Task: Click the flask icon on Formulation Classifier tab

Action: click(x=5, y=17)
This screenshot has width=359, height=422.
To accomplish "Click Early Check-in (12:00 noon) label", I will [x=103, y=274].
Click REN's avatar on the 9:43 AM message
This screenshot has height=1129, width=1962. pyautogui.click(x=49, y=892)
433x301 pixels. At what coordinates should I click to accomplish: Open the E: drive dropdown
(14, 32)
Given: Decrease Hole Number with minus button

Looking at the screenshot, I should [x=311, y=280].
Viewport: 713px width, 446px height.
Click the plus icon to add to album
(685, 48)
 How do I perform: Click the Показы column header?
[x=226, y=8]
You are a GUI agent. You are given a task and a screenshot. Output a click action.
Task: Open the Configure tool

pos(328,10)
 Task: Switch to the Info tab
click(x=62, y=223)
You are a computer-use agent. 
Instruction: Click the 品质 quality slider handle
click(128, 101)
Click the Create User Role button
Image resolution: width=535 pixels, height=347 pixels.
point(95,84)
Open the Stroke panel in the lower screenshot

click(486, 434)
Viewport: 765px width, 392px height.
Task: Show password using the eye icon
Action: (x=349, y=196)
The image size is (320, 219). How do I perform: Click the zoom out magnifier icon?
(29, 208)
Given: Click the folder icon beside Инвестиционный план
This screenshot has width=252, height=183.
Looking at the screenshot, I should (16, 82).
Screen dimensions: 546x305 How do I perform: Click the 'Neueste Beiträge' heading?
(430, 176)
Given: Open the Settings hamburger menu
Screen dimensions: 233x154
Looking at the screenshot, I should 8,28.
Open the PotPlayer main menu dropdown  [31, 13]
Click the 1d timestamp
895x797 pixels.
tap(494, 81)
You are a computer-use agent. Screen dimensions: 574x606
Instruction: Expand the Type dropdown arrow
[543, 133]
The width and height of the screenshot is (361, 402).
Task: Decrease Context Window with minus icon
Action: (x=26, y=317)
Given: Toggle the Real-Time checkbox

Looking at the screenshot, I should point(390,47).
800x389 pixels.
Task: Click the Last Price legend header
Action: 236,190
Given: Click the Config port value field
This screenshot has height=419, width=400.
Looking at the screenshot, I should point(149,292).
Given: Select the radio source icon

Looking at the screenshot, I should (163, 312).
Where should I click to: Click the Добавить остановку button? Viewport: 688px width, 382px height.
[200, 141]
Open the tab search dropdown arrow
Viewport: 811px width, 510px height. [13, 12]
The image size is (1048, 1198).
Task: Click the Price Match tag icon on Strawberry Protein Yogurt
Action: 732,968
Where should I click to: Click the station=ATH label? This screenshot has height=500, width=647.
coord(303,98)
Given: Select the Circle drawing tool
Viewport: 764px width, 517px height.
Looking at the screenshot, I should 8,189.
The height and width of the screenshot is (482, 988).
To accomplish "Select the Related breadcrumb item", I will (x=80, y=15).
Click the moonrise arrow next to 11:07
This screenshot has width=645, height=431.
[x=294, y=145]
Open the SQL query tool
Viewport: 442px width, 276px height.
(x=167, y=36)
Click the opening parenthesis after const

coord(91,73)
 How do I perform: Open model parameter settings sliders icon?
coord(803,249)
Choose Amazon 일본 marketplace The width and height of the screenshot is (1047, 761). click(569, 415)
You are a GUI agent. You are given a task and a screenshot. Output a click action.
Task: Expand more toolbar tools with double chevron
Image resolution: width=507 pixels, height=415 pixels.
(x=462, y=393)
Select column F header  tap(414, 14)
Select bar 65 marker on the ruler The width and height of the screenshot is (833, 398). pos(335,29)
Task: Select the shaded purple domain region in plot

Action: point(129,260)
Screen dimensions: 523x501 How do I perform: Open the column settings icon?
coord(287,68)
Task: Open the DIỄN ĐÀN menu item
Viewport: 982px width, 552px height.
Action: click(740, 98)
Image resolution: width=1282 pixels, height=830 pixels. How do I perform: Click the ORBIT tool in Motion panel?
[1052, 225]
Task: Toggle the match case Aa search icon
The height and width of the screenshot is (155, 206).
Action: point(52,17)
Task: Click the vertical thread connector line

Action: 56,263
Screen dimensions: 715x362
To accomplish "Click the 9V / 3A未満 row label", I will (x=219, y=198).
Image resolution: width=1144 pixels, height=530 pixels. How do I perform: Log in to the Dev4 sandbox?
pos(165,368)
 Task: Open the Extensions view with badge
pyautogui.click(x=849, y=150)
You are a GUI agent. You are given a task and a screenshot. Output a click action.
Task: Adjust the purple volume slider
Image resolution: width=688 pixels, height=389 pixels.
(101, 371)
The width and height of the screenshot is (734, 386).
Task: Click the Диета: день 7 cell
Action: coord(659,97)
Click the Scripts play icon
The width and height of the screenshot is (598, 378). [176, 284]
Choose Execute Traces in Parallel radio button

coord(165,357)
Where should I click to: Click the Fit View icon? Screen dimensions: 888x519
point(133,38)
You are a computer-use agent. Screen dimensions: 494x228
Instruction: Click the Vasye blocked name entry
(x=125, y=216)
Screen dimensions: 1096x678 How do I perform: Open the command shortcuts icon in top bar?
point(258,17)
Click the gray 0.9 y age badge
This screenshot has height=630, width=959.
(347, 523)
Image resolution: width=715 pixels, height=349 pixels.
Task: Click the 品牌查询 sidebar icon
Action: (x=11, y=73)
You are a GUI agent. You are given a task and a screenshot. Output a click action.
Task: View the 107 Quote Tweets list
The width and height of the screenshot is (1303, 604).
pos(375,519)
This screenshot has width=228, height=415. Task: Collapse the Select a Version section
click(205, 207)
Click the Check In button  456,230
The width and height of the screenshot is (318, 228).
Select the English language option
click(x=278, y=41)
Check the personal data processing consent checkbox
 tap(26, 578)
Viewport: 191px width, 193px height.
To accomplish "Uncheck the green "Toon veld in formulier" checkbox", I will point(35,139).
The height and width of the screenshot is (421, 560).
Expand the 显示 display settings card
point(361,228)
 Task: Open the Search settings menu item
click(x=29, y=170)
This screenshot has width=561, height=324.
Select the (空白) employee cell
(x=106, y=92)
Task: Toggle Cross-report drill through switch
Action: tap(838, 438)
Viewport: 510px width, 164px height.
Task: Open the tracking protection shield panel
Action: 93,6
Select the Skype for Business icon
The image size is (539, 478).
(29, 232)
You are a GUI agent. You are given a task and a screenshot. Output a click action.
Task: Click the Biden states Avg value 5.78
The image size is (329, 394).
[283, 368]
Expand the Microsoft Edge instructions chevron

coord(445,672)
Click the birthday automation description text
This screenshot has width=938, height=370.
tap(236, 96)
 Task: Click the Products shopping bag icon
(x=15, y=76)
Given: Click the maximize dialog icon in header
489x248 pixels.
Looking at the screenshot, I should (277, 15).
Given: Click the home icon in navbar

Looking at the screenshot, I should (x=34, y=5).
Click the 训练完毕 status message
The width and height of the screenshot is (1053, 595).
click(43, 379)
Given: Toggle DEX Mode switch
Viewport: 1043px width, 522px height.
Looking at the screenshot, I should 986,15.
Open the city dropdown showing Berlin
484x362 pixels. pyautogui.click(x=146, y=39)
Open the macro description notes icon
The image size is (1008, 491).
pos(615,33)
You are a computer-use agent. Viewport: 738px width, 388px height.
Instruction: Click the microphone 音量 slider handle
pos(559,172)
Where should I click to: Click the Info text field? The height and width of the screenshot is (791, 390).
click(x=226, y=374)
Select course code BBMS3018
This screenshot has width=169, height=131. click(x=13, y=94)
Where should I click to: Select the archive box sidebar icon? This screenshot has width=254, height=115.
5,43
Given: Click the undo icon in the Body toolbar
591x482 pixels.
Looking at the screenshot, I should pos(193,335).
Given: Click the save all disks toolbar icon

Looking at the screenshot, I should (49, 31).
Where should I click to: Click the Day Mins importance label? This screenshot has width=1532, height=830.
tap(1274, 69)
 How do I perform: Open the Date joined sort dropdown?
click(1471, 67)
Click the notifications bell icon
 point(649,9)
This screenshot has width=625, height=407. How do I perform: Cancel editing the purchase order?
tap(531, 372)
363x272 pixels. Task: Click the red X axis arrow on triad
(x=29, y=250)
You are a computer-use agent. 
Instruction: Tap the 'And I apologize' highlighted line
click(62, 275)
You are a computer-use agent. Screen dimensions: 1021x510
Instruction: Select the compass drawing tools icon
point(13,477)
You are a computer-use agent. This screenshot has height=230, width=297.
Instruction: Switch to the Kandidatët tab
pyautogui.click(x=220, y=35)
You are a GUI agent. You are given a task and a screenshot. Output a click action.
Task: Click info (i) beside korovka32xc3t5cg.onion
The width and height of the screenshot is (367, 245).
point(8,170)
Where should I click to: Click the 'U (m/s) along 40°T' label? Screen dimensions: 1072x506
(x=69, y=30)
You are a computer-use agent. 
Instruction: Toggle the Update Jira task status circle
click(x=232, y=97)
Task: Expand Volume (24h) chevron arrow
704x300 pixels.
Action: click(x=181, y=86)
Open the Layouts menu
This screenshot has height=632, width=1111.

■ **PROBLEM STATEMENT**: Print, without alteration, only the lines above between the one holding "Given: Click the save all disks toolbar icon" and the one holding "You are a computer-use agent. Screen dimensions: 1021x510", inclusive.

■ **ANSWER BOX**:
Given: Click the save all disks toolbar icon

Looking at the screenshot, I should (49, 31).
Where should I click to: Click the Day Mins importance label? This screenshot has width=1532, height=830.
tap(1274, 69)
 How do I perform: Open the Date joined sort dropdown?
click(1471, 67)
Click the notifications bell icon
 point(649,9)
This screenshot has width=625, height=407. How do I perform: Cancel editing the purchase order?
tap(531, 372)
363x272 pixels. Task: Click the red X axis arrow on triad
(x=29, y=250)
You are a computer-use agent. 
Instruction: Tap the 'And I apologize' highlighted line
click(62, 275)
You are a computer-use agent. Screen dimensions: 1021x510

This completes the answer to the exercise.